To quote Wikipedia (here): “Stable Diffusion is a deep learning, text-to-image model released in 2022. It is primarily used to generate detailed images conditioned on text descriptions, though it can also be applied to other tasks such as inpainting, outpainting, and generating image-to-image translations guided by a text prompt.”. This of course sounds nice, but what makes it special and how can you use it?
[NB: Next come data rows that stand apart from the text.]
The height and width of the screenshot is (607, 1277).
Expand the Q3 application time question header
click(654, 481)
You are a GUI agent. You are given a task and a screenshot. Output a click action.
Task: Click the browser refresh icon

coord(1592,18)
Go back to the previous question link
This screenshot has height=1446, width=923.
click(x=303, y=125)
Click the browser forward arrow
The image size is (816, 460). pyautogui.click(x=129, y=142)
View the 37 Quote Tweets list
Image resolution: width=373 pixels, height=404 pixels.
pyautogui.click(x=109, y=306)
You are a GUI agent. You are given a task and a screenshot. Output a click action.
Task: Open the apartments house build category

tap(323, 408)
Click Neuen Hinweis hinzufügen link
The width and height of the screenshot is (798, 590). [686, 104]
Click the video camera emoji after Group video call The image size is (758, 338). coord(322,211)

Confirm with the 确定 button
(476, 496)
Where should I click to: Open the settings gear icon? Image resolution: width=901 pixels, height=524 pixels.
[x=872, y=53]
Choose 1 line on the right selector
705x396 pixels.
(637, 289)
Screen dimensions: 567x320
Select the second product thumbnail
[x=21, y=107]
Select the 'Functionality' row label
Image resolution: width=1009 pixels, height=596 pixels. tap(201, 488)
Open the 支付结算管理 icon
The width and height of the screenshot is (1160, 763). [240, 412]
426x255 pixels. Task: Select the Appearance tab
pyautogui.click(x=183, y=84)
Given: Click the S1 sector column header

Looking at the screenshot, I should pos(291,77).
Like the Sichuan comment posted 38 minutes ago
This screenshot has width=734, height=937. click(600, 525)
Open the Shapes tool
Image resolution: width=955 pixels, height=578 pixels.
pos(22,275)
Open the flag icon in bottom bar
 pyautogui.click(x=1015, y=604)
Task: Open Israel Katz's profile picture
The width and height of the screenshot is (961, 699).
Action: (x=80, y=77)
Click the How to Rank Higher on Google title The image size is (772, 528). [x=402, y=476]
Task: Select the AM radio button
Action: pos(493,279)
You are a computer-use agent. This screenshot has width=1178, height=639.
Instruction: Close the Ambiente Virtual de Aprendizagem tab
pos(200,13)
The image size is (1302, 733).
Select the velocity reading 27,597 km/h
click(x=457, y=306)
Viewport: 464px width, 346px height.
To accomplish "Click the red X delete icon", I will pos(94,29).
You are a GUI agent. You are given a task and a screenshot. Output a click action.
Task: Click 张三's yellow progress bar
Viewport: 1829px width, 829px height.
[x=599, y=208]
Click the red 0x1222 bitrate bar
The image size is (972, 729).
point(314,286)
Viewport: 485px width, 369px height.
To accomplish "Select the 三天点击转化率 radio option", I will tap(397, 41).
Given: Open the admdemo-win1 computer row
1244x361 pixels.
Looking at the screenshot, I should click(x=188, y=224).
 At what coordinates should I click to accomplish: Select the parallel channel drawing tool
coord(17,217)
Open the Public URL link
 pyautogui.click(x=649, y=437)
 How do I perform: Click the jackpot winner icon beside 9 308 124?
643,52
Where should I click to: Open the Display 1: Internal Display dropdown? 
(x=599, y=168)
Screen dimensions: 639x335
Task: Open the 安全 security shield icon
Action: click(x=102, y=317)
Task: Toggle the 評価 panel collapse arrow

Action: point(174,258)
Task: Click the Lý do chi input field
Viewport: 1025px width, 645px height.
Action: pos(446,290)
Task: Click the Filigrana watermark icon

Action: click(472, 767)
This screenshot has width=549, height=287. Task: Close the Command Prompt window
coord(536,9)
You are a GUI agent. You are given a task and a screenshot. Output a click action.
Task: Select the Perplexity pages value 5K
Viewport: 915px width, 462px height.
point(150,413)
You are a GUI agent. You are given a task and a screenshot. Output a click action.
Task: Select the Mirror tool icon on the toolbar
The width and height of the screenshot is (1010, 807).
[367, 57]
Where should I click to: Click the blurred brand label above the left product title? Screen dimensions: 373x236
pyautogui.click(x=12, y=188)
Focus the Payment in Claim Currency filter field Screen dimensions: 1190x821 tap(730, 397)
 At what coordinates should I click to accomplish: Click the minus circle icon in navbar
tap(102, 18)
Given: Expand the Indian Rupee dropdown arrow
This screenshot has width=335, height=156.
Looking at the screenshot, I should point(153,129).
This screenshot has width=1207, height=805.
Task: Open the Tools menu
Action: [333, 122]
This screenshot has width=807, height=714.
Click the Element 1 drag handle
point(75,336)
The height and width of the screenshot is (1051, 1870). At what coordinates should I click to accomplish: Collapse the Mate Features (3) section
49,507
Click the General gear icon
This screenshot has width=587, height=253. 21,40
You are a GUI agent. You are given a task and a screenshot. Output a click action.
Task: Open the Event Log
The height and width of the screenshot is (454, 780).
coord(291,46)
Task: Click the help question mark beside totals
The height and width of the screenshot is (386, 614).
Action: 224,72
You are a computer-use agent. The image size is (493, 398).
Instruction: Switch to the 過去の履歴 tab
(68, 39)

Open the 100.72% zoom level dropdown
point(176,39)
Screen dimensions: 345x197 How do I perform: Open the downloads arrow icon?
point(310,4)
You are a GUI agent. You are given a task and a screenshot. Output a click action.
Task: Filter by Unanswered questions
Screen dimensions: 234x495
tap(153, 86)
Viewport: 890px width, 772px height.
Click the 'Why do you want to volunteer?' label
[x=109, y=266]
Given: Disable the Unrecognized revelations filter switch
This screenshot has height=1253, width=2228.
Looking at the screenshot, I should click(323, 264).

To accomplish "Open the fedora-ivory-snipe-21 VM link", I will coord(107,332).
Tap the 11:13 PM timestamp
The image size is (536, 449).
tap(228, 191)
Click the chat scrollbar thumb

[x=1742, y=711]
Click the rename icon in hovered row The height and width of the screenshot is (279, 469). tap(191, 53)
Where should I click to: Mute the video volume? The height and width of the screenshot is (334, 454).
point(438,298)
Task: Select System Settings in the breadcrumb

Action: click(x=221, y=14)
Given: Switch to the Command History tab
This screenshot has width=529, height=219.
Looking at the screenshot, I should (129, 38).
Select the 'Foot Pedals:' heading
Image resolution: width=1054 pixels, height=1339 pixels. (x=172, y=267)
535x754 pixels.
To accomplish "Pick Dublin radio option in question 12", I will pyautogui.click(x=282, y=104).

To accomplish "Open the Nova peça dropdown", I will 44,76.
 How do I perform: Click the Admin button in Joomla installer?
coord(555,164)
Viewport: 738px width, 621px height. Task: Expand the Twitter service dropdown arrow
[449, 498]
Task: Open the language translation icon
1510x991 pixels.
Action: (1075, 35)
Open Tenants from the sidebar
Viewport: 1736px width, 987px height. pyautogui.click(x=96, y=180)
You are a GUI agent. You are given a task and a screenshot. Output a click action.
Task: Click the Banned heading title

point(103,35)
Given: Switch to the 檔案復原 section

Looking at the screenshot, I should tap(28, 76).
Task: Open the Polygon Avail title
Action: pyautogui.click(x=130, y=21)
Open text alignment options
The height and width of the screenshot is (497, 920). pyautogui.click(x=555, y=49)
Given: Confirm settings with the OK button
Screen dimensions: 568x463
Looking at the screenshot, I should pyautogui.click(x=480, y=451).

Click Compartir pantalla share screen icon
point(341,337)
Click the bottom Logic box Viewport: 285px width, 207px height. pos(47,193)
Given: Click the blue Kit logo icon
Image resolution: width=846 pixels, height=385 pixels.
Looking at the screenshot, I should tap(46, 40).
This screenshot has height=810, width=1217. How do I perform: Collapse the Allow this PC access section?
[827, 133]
Stable Diffusion: Image Generation using AI image 35

What makes Stable Diffusion special?

The dataset

The Stable Diffusion model was trained on three subsets of LAION-5B: laion2B-en, laion-high-resolution, and laion-aesthetics v2 5+. These datasets have been scraped from the web and are available for download (here). This sets Stable Diffusion apart from for example DALL-E and Midjourney where the datasets are not publicly available.

The model

The model is publicly available here and here. Again in contrast to most of the competition. This means you can do things like add additional material for training (such as with Dreambooth) to for example change the context of an object. You can also alter the code yourself and for example disable the NSFW check or disable adding of a hidden watermark by the Stable Diffusion software.

Running locally

Also there is a large community around Stable Diffusion which create tools around the model such as Stable Diffusion WebUI or the previously mentioned Dreambooth. Since the model is publicly available, you can also run it yourself on your laptop for free and you don’t need to depend on the services of a third party to offer this as a SaaS solution.

Features

Text to image generation

You can use a prompt to indicate what you want to have created. You can give weights to specific words in the prompt. The weight can also be negative for things you don’t want to see in your output. The prompt usually contains things like the object or creature you want to see and the style. For example the below image I generated for my daughter of 5 years old;

Stable Diffusion: Image Generation using AI cute — Cute fluffy animals generated using Stable Diffusion

The prompt used for the above image was;

“a beautiful cute fluffy baby animal with a fantasy background, style of kieran yanner, barret frymire, 8k resolution, dark fantasy concept art, by Greg Rutkowski, dynamic lighting, hyperdetailed, intricately detailed, trending on Artstation, deep color, volumetric lighting, Alphonse Mucha, Jordan Grimmer”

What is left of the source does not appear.